Material to process start

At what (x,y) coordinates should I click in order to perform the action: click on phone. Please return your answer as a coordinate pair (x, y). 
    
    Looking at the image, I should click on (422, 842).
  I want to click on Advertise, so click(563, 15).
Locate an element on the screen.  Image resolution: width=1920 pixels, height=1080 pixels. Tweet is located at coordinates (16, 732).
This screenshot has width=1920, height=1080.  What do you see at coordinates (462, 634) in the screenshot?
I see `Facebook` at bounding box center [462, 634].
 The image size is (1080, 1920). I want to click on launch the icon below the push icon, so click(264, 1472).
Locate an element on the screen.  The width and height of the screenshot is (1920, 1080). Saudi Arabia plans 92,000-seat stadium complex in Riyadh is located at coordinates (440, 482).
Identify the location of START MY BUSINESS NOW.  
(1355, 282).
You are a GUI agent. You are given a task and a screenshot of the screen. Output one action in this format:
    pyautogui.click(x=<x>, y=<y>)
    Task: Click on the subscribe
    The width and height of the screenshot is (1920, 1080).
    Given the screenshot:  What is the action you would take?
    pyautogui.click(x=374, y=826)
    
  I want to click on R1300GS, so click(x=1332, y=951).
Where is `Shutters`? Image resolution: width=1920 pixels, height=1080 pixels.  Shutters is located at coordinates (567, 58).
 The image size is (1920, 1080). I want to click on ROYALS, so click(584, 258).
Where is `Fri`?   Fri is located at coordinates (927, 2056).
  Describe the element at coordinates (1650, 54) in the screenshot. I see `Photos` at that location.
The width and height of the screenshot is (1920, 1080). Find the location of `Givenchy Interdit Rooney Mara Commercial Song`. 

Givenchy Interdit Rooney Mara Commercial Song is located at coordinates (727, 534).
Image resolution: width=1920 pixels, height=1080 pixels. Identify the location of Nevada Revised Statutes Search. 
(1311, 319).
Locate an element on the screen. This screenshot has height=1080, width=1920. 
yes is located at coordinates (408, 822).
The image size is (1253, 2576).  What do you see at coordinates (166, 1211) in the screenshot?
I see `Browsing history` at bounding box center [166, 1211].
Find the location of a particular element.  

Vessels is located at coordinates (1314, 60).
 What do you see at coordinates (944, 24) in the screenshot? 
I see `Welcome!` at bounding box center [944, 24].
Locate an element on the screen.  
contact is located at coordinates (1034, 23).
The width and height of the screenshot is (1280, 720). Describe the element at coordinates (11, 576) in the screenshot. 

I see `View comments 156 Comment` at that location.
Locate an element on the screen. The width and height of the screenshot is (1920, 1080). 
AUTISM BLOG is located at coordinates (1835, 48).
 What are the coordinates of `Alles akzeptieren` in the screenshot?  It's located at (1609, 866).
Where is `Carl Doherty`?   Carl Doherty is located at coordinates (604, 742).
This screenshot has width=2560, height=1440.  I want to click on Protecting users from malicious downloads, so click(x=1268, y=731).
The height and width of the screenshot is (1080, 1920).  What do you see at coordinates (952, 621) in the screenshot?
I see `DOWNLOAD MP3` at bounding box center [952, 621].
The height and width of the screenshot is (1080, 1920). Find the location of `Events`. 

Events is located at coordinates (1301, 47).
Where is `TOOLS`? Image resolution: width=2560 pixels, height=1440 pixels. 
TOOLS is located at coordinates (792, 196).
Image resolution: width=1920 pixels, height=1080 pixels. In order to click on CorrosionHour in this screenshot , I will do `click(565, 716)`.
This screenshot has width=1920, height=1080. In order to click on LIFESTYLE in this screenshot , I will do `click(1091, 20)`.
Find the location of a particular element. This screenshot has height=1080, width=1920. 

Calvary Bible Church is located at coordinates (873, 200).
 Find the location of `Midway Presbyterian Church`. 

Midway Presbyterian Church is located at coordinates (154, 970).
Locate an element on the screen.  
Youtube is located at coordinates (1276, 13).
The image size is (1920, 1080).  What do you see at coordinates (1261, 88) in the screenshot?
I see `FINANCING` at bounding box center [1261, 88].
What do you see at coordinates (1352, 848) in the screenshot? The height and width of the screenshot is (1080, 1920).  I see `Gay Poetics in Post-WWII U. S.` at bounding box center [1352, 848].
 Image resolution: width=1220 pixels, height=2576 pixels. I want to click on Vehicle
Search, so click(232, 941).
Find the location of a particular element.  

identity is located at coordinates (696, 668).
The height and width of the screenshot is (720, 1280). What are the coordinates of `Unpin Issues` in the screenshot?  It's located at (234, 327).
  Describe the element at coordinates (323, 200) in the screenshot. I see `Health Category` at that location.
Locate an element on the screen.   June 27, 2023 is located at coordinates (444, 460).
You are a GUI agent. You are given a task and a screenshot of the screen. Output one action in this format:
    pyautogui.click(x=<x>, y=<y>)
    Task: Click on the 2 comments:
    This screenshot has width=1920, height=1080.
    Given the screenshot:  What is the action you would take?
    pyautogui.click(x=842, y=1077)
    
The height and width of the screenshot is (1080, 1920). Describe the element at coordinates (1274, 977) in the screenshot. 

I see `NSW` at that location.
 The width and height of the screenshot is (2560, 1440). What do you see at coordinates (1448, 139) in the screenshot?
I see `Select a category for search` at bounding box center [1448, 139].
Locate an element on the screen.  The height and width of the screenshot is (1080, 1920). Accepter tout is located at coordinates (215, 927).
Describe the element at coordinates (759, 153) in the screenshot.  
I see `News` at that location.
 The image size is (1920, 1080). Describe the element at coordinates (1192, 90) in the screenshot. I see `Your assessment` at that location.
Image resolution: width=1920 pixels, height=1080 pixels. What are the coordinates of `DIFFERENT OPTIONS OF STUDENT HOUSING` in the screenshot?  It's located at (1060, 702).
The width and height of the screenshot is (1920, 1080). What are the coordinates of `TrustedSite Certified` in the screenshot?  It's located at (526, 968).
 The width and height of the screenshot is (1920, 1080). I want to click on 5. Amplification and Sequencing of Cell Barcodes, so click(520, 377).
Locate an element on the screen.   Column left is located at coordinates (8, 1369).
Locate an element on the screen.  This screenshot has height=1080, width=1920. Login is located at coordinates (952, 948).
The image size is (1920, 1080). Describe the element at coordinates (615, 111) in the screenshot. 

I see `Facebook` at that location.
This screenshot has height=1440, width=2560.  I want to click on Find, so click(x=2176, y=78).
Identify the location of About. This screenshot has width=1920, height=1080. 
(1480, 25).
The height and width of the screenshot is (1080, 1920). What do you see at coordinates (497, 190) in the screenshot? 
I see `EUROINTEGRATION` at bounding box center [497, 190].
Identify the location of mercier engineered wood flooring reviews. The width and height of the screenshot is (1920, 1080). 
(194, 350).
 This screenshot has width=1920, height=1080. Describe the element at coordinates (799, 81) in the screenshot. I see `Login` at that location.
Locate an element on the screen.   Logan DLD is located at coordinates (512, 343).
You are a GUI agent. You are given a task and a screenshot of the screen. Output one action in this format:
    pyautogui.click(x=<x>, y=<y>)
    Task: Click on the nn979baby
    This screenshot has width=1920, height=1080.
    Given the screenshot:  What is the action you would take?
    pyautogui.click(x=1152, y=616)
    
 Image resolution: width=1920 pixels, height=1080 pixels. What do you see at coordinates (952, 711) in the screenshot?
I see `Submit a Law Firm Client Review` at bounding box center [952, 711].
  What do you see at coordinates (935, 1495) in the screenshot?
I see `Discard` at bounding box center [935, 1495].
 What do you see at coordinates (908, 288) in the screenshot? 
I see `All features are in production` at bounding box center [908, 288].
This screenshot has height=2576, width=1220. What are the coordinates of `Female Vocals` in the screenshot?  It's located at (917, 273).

Material to process end

What needs to be done
Can you edit the material above so that "Locate an element on the screen" becomes "Find an element on the screen" wherever it occurs, with nothing else changed?

Exercise result
At what (x,y) coordinates should I click in order to perform the action: click on phone. Please return your answer as a coordinate pair (x, y). 
    
    Looking at the image, I should click on (422, 842).
  I want to click on Advertise, so click(563, 15).
Find an element on the screen.  Image resolution: width=1920 pixels, height=1080 pixels. Tweet is located at coordinates (16, 732).
This screenshot has width=1920, height=1080.  What do you see at coordinates (462, 634) in the screenshot?
I see `Facebook` at bounding box center [462, 634].
 The image size is (1080, 1920). I want to click on launch the icon below the push icon, so click(264, 1472).
Find an element on the screen.  The width and height of the screenshot is (1920, 1080). Saudi Arabia plans 92,000-seat stadium complex in Riyadh is located at coordinates (440, 482).
Identify the location of START MY BUSINESS NOW.  
(1355, 282).
You are a GUI agent. You are given a task and a screenshot of the screen. Output one action in this format:
    pyautogui.click(x=<x>, y=<y>)
    Task: Click on the subscribe
    The width and height of the screenshot is (1920, 1080).
    Given the screenshot:  What is the action you would take?
    pyautogui.click(x=374, y=826)
    
  I want to click on R1300GS, so click(x=1332, y=951).
Where is `Shutters`? Image resolution: width=1920 pixels, height=1080 pixels.  Shutters is located at coordinates (567, 58).
 The image size is (1920, 1080). I want to click on ROYALS, so click(584, 258).
Where is `Fri`?   Fri is located at coordinates (927, 2056).
  Describe the element at coordinates (1650, 54) in the screenshot. I see `Photos` at that location.
The width and height of the screenshot is (1920, 1080). Find the location of `Givenchy Interdit Rooney Mara Commercial Song`. 

Givenchy Interdit Rooney Mara Commercial Song is located at coordinates (727, 534).
Image resolution: width=1920 pixels, height=1080 pixels. Identify the location of Nevada Revised Statutes Search. 
(1311, 319).
Find an element on the screen. This screenshot has height=1080, width=1920. 
yes is located at coordinates (408, 822).
The image size is (1253, 2576).  What do you see at coordinates (166, 1211) in the screenshot?
I see `Browsing history` at bounding box center [166, 1211].
Find the location of a particular element.  

Vessels is located at coordinates (1314, 60).
 What do you see at coordinates (944, 24) in the screenshot? 
I see `Welcome!` at bounding box center [944, 24].
Find an element on the screen.  
contact is located at coordinates (1034, 23).
The width and height of the screenshot is (1280, 720). Describe the element at coordinates (11, 576) in the screenshot. 

I see `View comments 156 Comment` at that location.
Find an element on the screen. The width and height of the screenshot is (1920, 1080). 
AUTISM BLOG is located at coordinates (1835, 48).
 What are the coordinates of `Alles akzeptieren` in the screenshot?  It's located at (1609, 866).
Where is `Carl Doherty`?   Carl Doherty is located at coordinates (604, 742).
This screenshot has width=2560, height=1440.  I want to click on Protecting users from malicious downloads, so click(x=1268, y=731).
The height and width of the screenshot is (1080, 1920).  What do you see at coordinates (952, 621) in the screenshot?
I see `DOWNLOAD MP3` at bounding box center [952, 621].
The height and width of the screenshot is (1080, 1920). Find the location of `Events`. 

Events is located at coordinates (1301, 47).
Where is `TOOLS`? Image resolution: width=2560 pixels, height=1440 pixels. 
TOOLS is located at coordinates (792, 196).
Image resolution: width=1920 pixels, height=1080 pixels. In order to click on CorrosionHour in this screenshot , I will do `click(565, 716)`.
This screenshot has width=1920, height=1080. In order to click on LIFESTYLE in this screenshot , I will do `click(1091, 20)`.
Find the location of a particular element. This screenshot has height=1080, width=1920. 

Calvary Bible Church is located at coordinates (873, 200).
 Find the location of `Midway Presbyterian Church`. 

Midway Presbyterian Church is located at coordinates (154, 970).
Find an element on the screen.  
Youtube is located at coordinates (1276, 13).
The image size is (1920, 1080).  What do you see at coordinates (1261, 88) in the screenshot?
I see `FINANCING` at bounding box center [1261, 88].
What do you see at coordinates (1352, 848) in the screenshot? The height and width of the screenshot is (1080, 1920).  I see `Gay Poetics in Post-WWII U. S.` at bounding box center [1352, 848].
 Image resolution: width=1220 pixels, height=2576 pixels. I want to click on Vehicle
Search, so click(232, 941).
Find the location of a particular element.  

identity is located at coordinates (696, 668).
The height and width of the screenshot is (720, 1280). What are the coordinates of `Unpin Issues` in the screenshot?  It's located at (234, 327).
  Describe the element at coordinates (323, 200) in the screenshot. I see `Health Category` at that location.
Find an element on the screen.   June 27, 2023 is located at coordinates (444, 460).
You are a GUI agent. You are given a task and a screenshot of the screen. Output one action in this format:
    pyautogui.click(x=<x>, y=<y>)
    Task: Click on the 2 comments:
    This screenshot has width=1920, height=1080.
    Given the screenshot:  What is the action you would take?
    pyautogui.click(x=842, y=1077)
    
The height and width of the screenshot is (1080, 1920). Describe the element at coordinates (1274, 977) in the screenshot. 

I see `NSW` at that location.
 The width and height of the screenshot is (2560, 1440). What do you see at coordinates (1448, 139) in the screenshot?
I see `Select a category for search` at bounding box center [1448, 139].
Find an element on the screen.  The height and width of the screenshot is (1080, 1920). Accepter tout is located at coordinates (215, 927).
Describe the element at coordinates (759, 153) in the screenshot.  
I see `News` at that location.
 The image size is (1920, 1080). Describe the element at coordinates (1192, 90) in the screenshot. I see `Your assessment` at that location.
Image resolution: width=1920 pixels, height=1080 pixels. What are the coordinates of `DIFFERENT OPTIONS OF STUDENT HOUSING` in the screenshot?  It's located at (1060, 702).
The width and height of the screenshot is (1920, 1080). What are the coordinates of `TrustedSite Certified` in the screenshot?  It's located at (526, 968).
 The width and height of the screenshot is (1920, 1080). I want to click on 5. Amplification and Sequencing of Cell Barcodes, so click(520, 377).
Find an element on the screen.   Column left is located at coordinates (8, 1369).
Find an element on the screen.  This screenshot has height=1080, width=1920. Login is located at coordinates (952, 948).
The image size is (1920, 1080). Describe the element at coordinates (615, 111) in the screenshot. 

I see `Facebook` at that location.
This screenshot has height=1440, width=2560.  I want to click on Find, so click(x=2176, y=78).
Identify the location of About. This screenshot has width=1920, height=1080. 
(1480, 25).
The height and width of the screenshot is (1080, 1920). What do you see at coordinates (497, 190) in the screenshot? 
I see `EUROINTEGRATION` at bounding box center [497, 190].
Identify the location of mercier engineered wood flooring reviews. The width and height of the screenshot is (1920, 1080). 
(194, 350).
 This screenshot has width=1920, height=1080. Describe the element at coordinates (799, 81) in the screenshot. I see `Login` at that location.
Find an element on the screen.   Logan DLD is located at coordinates (512, 343).
You are a GUI agent. You are given a task and a screenshot of the screen. Output one action in this format:
    pyautogui.click(x=<x>, y=<y>)
    Task: Click on the nn979baby
    This screenshot has width=1920, height=1080.
    Given the screenshot:  What is the action you would take?
    pyautogui.click(x=1152, y=616)
    
 Image resolution: width=1920 pixels, height=1080 pixels. What do you see at coordinates (952, 711) in the screenshot?
I see `Submit a Law Firm Client Review` at bounding box center [952, 711].
  What do you see at coordinates (935, 1495) in the screenshot?
I see `Discard` at bounding box center [935, 1495].
 What do you see at coordinates (908, 288) in the screenshot? 
I see `All features are in production` at bounding box center [908, 288].
This screenshot has height=2576, width=1220. What are the coordinates of `Female Vocals` in the screenshot?  It's located at (917, 273).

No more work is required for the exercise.